Apple Intelligence, PCC, and M4 Macs

Apple Intelligence is in beta still. Some articles I’ve read unfortunately did not understand Apple Intelligence is to be deployed gradually, and while I would argue Apple’s ‘sell now, build later’ tactic to be disingenuous, I would simply disagree current Apple Intelligence is what will be for the remainder of fiscal year. But let us not dwell on the features that are promised or still in beta; let us discuss the hardwares that are supposedly powering Apple Intelligence.

In Apple’s announcement of its AI service, the company proclaimed most of the computing will be done locally, as in on the device level. Unlike its competitors, Apple Intelligence is supposed to only communicate with the servers when it needs to, and the processing will be done privately on PCC (Privacy Cloud Compute), a data center Apple is building out of Apple Silicon chips. It is no surprise Apple decided to use its in-house chips to build a data center, but one cannot simply stack ARM chips to power an LLM.

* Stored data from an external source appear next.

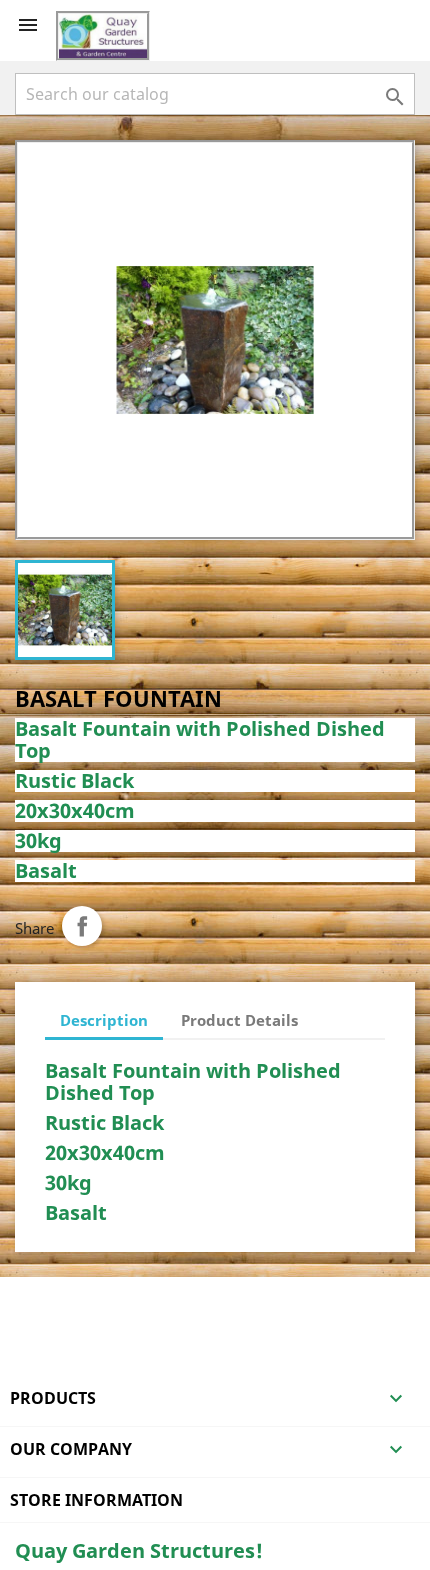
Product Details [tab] (239, 1020)
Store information (96, 1500)
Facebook (33, 1303)
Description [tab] (104, 1020)
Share (82, 926)
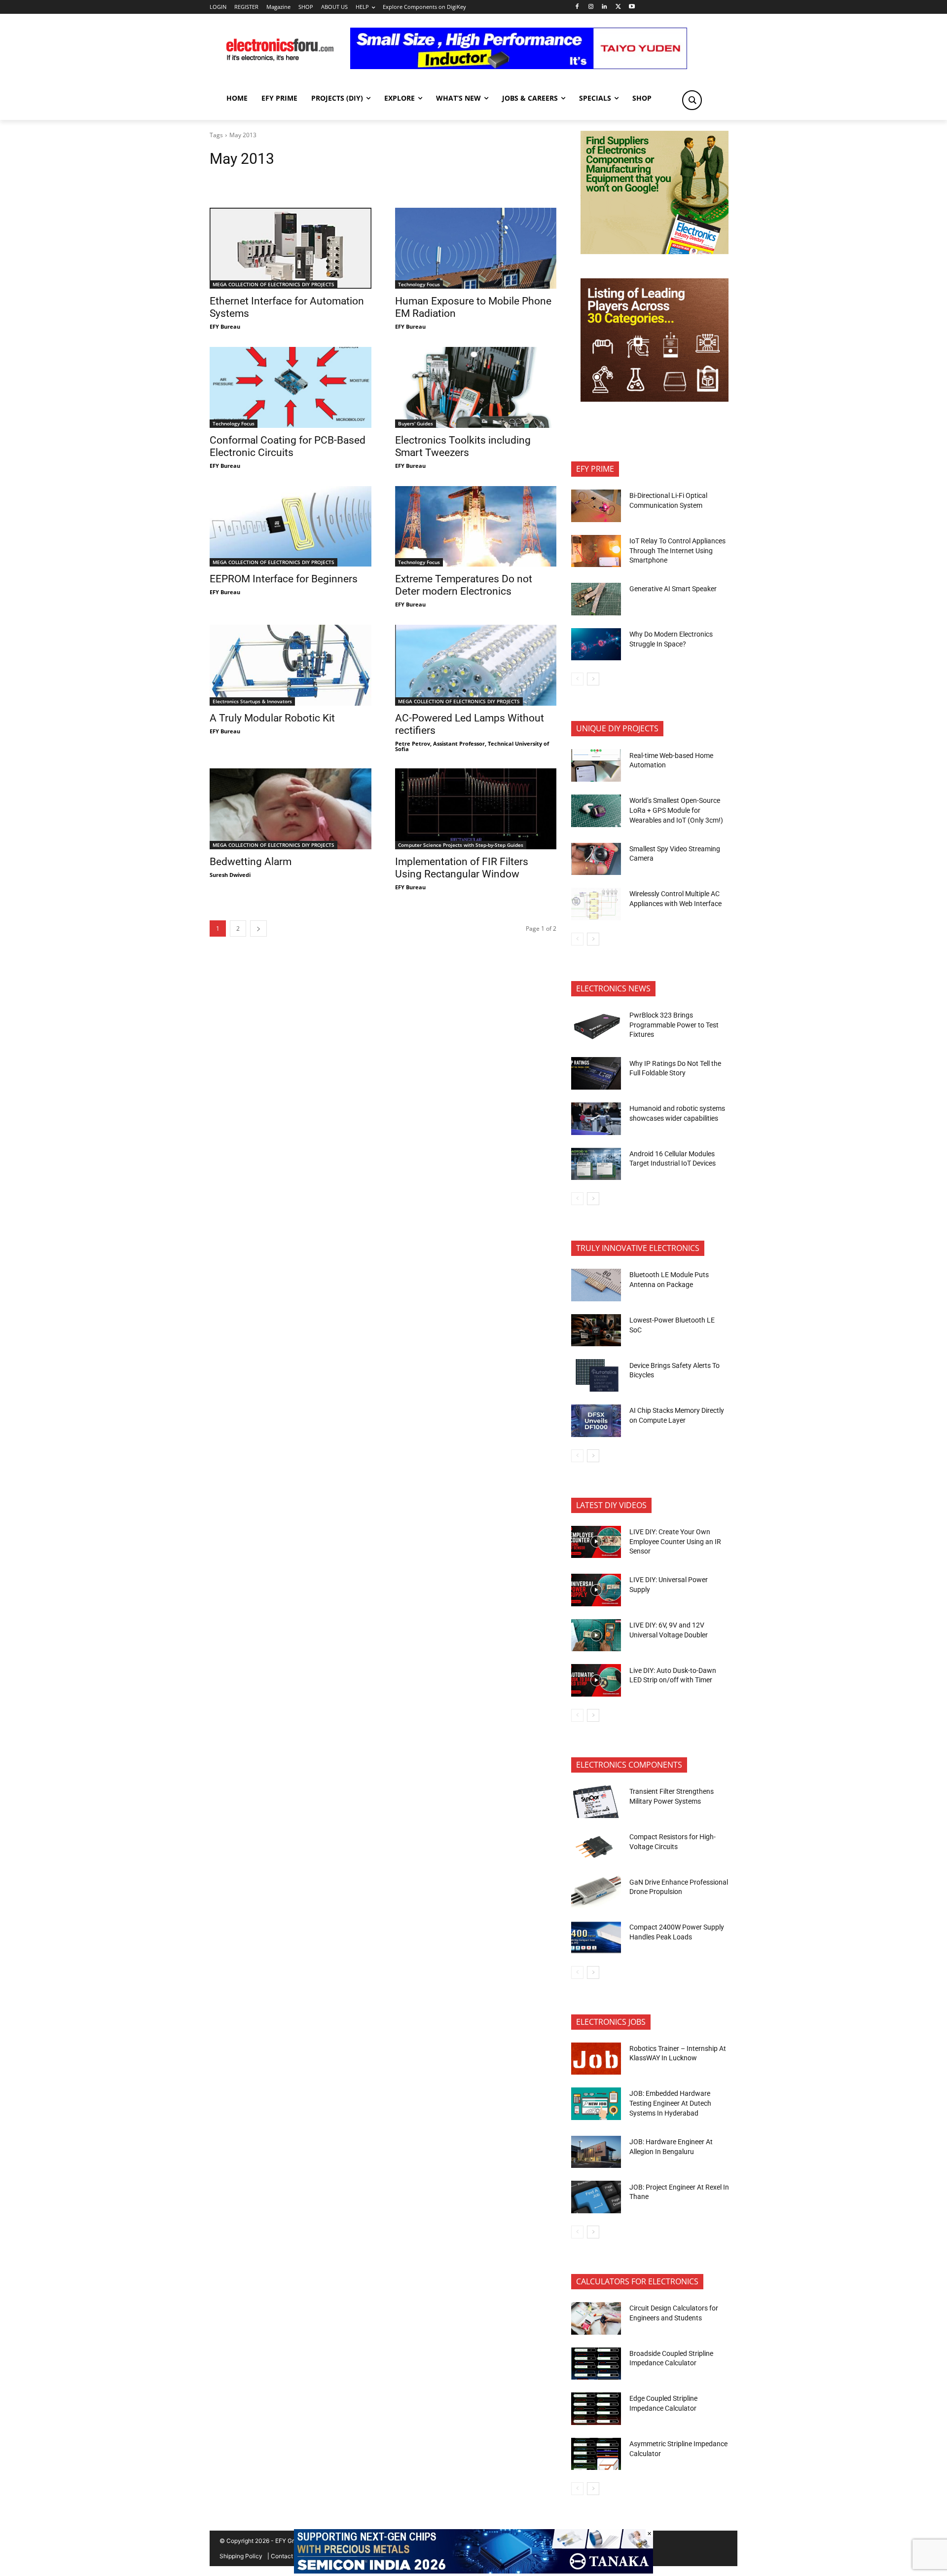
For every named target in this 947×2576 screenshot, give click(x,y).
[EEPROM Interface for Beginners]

This is where the interesting rumors and speculations start to pour in —Apple might be in building the data centers using ordinary Mac desktop lines. Mac Pro is offered in server rack size since 2019, and Mac Mini and Studio lines are known to be powerful enough to replace minor server tasks. Considering the size of the operation Apple is undertaking, it is rather unlikely there is a server farm stacking Mac Minis. However, it hints there will be a demand for Mac Pro, hence more the reason for the company to invest into ‘serious’ desktop lines.

On more personal note, I would be interested in hearing more about Apple’s workstation and server lines of products once again. Apple discontinued OS X Server quite awhile ago, and the server app a user could install on the machine after the fact was also discontinued. Existing Mac Pro line has little to no advantage over Studio line aside from PCIe slots. And of those PCIe slots, Apple has discontinued support for dGPU. Apple’s presence in pure computing or cloud computing is no more. If Apple decides to take the ARM server torch and scale it up to the point where it would be competitive, —Apple’s proprietary hardware didn’t always succeed— we would definitely see a new ecosystem of desktop computers settle in. Until then, PCC would remain as Apple’s Siri server farm powered by Macs.